Adenocarcinoma originating from a colonic duplication cyst: A case report.

Background: Gastrointestinal duplication is a rare congenital anomaly of the digestive tract, with colonic manifestations being particularly uncommon. Malignant transformation of colonic duplication cysts is rare, with adenocarcinoma being the most frequently reported type. Herein, we report a rare case of adenocarcinoma originating from a colonic duplication cyst.

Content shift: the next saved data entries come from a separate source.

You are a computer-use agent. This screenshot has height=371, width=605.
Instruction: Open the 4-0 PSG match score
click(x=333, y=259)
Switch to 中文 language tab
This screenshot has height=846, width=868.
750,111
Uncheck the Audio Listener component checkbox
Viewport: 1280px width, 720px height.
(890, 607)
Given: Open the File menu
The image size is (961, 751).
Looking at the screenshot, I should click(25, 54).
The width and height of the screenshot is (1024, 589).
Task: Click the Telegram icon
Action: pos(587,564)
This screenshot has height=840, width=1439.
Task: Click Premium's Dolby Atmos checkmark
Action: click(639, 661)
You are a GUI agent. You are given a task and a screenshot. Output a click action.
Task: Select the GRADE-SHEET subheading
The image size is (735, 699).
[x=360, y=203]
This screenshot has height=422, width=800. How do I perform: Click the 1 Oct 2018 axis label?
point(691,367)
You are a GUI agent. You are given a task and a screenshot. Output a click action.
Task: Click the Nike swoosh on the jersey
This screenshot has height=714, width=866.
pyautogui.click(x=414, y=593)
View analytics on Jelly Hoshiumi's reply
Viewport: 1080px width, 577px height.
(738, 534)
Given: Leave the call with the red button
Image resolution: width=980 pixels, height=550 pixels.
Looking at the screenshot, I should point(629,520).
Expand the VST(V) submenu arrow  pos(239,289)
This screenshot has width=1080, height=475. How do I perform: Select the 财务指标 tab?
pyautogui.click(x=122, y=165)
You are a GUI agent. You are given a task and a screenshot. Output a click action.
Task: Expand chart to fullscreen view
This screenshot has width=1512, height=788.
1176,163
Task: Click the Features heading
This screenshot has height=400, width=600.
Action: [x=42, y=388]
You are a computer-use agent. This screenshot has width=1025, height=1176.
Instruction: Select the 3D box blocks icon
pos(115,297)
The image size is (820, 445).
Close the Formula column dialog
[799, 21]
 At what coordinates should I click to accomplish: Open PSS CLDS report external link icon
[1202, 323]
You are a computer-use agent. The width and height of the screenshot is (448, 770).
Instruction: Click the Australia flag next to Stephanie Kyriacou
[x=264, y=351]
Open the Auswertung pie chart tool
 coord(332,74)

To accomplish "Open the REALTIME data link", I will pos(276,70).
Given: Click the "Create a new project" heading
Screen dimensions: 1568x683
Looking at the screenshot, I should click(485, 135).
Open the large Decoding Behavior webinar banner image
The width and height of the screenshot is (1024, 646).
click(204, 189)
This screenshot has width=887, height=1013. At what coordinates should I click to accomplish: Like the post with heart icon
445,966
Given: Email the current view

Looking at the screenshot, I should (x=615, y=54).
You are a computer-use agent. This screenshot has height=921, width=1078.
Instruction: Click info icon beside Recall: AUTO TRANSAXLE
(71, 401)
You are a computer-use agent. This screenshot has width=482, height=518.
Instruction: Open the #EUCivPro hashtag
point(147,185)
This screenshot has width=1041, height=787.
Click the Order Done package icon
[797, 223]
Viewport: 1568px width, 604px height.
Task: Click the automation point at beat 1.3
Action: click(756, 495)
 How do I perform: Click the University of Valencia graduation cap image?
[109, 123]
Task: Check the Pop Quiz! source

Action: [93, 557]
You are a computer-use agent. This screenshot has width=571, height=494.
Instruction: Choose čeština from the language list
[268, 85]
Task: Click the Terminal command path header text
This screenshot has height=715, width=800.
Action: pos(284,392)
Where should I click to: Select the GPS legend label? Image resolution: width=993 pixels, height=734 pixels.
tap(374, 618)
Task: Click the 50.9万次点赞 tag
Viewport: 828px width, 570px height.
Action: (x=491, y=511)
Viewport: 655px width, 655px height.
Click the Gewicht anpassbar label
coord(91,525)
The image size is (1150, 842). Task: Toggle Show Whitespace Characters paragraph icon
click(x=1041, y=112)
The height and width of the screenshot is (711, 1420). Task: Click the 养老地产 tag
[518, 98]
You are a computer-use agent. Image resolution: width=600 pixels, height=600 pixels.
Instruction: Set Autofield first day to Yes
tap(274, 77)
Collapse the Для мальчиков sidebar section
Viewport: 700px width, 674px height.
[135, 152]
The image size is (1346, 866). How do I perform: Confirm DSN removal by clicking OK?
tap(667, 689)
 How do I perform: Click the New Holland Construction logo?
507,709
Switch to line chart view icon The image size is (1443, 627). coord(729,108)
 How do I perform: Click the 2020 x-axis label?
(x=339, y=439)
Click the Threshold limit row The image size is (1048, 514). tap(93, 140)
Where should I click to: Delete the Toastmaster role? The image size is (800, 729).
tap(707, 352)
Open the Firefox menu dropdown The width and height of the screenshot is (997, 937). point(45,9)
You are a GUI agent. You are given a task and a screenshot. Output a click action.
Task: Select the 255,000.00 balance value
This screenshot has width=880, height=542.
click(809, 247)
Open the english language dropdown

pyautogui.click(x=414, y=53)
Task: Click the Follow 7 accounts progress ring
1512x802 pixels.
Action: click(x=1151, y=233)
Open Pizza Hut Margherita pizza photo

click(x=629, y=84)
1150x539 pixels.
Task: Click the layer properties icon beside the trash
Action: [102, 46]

Case summary: A 49-year-old woman was found to have an elevated cancer antigen 19-9 level during a routine checkup. Imaging revealed a well-defined abdominal cavity cystic mass, which was initially suspected to be an ovarian teratoma. Laparoscopic surgery revealed a duplication cyst, and pathological examination confirmed adenocarcinoma arising from the cyst. The mass within the transverse mesocolon was successfully excised by a colorectal surgeon. Immunohistochemical analysis confirmed adenocarcinoma with invasion into the muscularis propria. Postoperative endoscopy and positron emission computed tomography scan showed no signs of malignancy, except for an elevated cancer antigen 19-9 level. A multidisciplinary team recommended no further chemotherapy, advising routine follow-up for monitoring.

Conclusion: Colonic duplications, though rare, remain a differential diagnosis of unexplained abdominal masses, with complete resection being their primary treatment approach.